[NCLUG] RE: [Python-Dev] Judy for replacing internal dictionaries?

Sat Aug 3 20:36:32 MDT 2002

[Douglas Baskins, on www.sourcejudy.com/benchmarks/JudySLcompare.tar.gz]
> ...
> Remarkably, JudySL was the fastest "ordered mapping" method by a slight
> margin but, was more notable for its memory efficiency.  A hashing method
> that scales, requires awkward re-sizing the hashing table.  This would
> likely make the stores slower and disjoint in performance.  Hash lookup
> times were generally the fastest by a slim margin over JudySL.

But the read and write times for hash were significantly faster than for
JudySL in the two tables at the top of that file, where anything over 10% is
"significant" in my business, anything over 20% is "highly significant", and
30% is in "no-brainer" territory:

store/line  lookup/line  ADT
  2.847 uS     2.118 uS HASH
  3.845 uS     2.407 uS JUDY
   35.1%        13.6%   speedup if switching from Judy to hash

store/line  lookup/line  ADT
  2.236 uS     1.863 uS HASH
  3.439 uS     2.350 uS JUDY
   53.8%        26.1%   speedup if switching from Judy to hasn

> ...
> I believe any of the methods in this benchmark (except hashing) would be
> an excellent match for use in an interpreter such a Python.

I don't follow this.  Hashing has served us extremely well, and as I said
before, namespace hashtables are generally tiny in Python.  People have
optimized the hashtable implementation over a decade, and it screams.  BTW,
I note that the hash tables you used had chained collision lists; Python
uses open addressing instead, partly for better locality and partly to save
memory (hidden malloc overheads can kill you when allocating gazillions of
tiny records, and

typedef struct hashrec
{
    char	*word;
    struct hashrec *next;
} HASHREC;

likely burns at least 4 bytes per hashrec (50% overhead on a 32-bit box)
just for hidden malloc bookkeeping; Python avoids both the per-record malloc
overhead and the per-record 4-byte pointer to "the next" record).

> (Of course,I would prefer you use Judy).  I think memory efficiency and
> scaleablity are the most important requirements of an interpreter.

We worry about all seven of those <wink>, but the tradeoffs are complex.

>>
>> ...del
>> lookdict_string(dictobject *mp, PyObject *key, register long hash)
>> ...del
>> > 	if (ep->me_key == NULL || ep->me_key == key) return ep;

> I suspect the performance 'shortcut' by comparing the string pointer
> is 'buried' under the expensive subroutine call to lookdict_string().

Request A
Quote the passage of the post about Judy and hashing starting at "[NCLUG] RE: [Python-Dev]" and ending at "margin over JudySL.".
Request B
According to the post about Judy and hashing, why does Python use open addressing rather than chained collision lists for its hash tables? Answer in one to three sentences.
The data after the post about Judy and hashing plays no part in what you are asked to do.

Source data
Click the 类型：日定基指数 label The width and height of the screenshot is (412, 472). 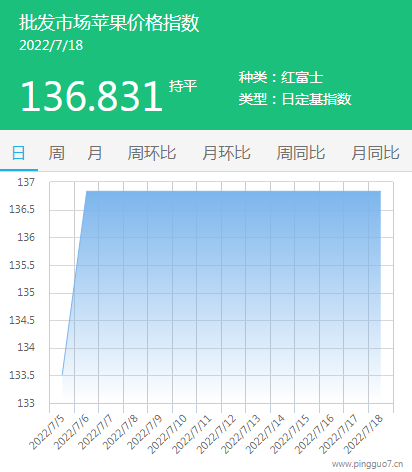tap(295, 99)
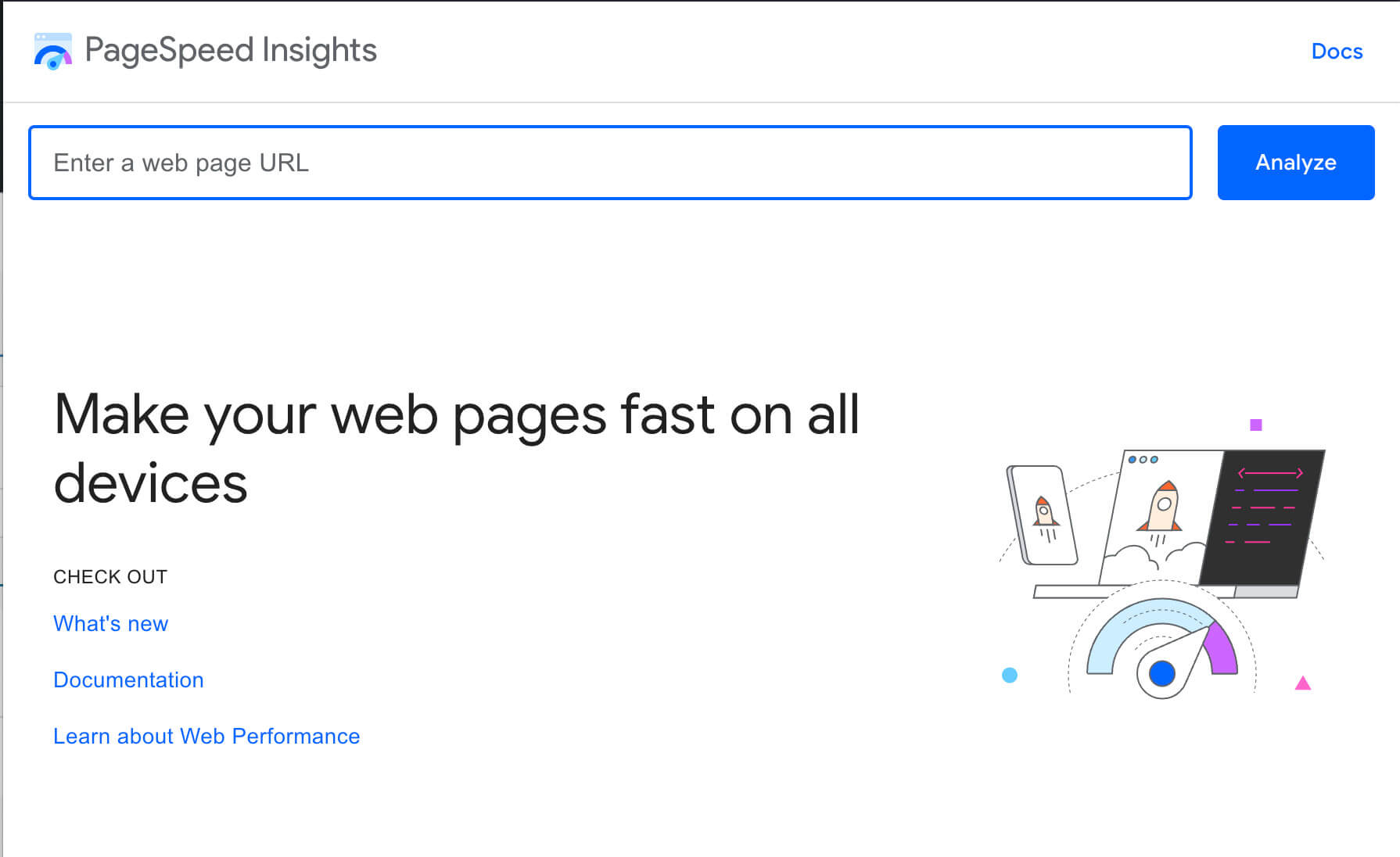
Task: Open the Documentation link
Action: (x=128, y=680)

Solution A
[NCLUG] RE: [Python-Dev] Judy for replacing internal dictionaries?

Sat Aug 3 20:36:32 MDT 2002

[Douglas Baskins, on www.sourcejudy.com/benchmarks/JudySLcompare.tar.gz]
> ...
> Remarkably, JudySL was the fastest "ordered mapping" method by a slight
> margin but, was more notable for its memory efficiency.  A hashing method
> that scales, requires awkward re-sizing the hashing table.  This would
> likely make the stores slower and disjoint in performance.  Hash lookup
> times were generally the fastest by a slim margin over JudySL.

Solution B
Python uses open addressing partly for better locality and partly to save memory. With chained lists, each record is allocated separately. Hidden malloc bookkeeping likely costs at least 4 bytes per record (50% overhead on a 32-bit box), and each record also carries a 4-byte pointer to the next one, while Python avoids both costs.